* Aim of the task: The result should consist solely of the line containing "This screenshot has height=765, width=1420." and the lines that follow it below, each reproduced exactly, the last line included.
[Start of Attachment]
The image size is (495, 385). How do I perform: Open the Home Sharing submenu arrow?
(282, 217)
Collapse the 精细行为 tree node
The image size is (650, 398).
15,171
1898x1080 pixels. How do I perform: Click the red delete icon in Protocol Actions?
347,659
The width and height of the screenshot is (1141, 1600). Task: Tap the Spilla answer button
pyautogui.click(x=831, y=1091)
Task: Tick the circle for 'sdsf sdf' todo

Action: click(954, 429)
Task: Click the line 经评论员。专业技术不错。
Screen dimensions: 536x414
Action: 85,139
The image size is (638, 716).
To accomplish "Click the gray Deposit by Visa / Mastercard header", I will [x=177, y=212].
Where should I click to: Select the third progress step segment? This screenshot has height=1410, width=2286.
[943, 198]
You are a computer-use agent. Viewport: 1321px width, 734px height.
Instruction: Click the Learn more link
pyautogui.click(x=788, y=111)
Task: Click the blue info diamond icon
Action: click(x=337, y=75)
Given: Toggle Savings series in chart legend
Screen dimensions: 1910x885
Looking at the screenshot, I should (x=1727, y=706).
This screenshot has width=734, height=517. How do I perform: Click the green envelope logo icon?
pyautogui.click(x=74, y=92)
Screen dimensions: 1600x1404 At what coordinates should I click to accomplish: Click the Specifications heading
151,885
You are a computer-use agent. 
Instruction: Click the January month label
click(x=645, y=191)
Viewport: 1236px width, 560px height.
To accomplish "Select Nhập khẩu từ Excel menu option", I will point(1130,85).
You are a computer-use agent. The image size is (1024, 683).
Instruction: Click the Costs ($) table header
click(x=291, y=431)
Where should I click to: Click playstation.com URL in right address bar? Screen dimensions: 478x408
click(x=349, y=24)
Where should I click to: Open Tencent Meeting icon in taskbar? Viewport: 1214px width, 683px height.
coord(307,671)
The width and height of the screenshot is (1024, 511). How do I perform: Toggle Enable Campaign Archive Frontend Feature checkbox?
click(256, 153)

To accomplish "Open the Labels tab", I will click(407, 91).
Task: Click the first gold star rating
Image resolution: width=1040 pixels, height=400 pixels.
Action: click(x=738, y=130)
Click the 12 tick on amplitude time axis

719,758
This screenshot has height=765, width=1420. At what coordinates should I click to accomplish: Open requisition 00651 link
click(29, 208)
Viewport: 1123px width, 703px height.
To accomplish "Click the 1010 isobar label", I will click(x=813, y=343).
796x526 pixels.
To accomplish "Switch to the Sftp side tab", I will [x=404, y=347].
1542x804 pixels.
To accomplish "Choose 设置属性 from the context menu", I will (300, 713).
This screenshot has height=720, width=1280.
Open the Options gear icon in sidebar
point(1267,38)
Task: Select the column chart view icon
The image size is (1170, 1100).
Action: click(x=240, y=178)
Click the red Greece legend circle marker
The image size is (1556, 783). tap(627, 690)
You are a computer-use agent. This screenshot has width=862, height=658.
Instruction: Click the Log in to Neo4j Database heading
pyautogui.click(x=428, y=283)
[End of Attachment]
* Final answer:
This screenshot has height=765, width=1420. At what coordinates should I click to accomplish: Open requisition 00651 link
click(29, 208)
Viewport: 1123px width, 703px height.
To accomplish "Click the 1010 isobar label", I will click(x=813, y=343).
796x526 pixels.
To accomplish "Switch to the Sftp side tab", I will [x=404, y=347].
1542x804 pixels.
To accomplish "Choose 设置属性 from the context menu", I will (300, 713).
This screenshot has height=720, width=1280.
Open the Options gear icon in sidebar
point(1267,38)
Task: Select the column chart view icon
The image size is (1170, 1100).
Action: click(x=240, y=178)
Click the red Greece legend circle marker
The image size is (1556, 783). tap(627, 690)
You are a computer-use agent. This screenshot has width=862, height=658.
Instruction: Click the Log in to Neo4j Database heading
pyautogui.click(x=428, y=283)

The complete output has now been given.